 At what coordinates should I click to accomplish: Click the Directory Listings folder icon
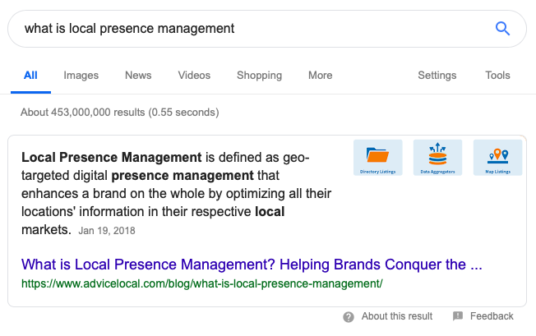377,154
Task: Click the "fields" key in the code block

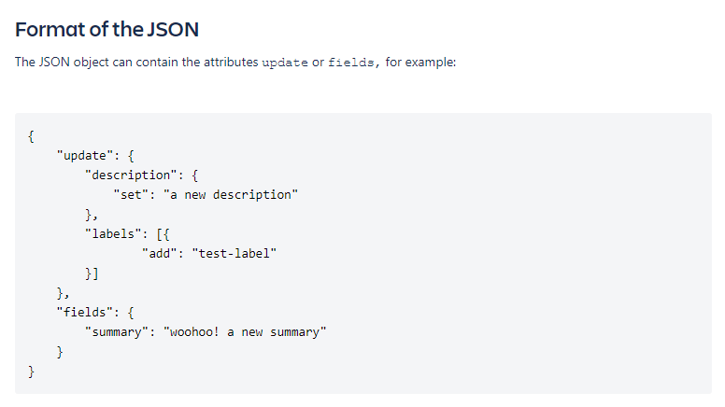Action: click(85, 313)

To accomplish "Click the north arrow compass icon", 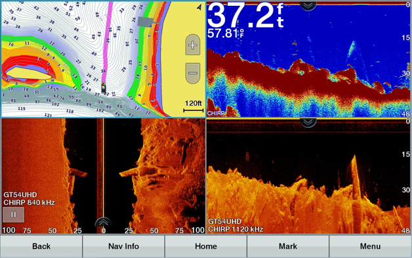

▬▬▬▬▬▬

Task goal: Without the pictures, restate all of the entries above verbatim.

Your solution:
 At what coordinates should I click to accomplish: Click the Directory Listings folder icon
377,154
Task: Click the "fields" key in the code block

Action: click(85, 313)

To accomplish "Click the north arrow compass icon", 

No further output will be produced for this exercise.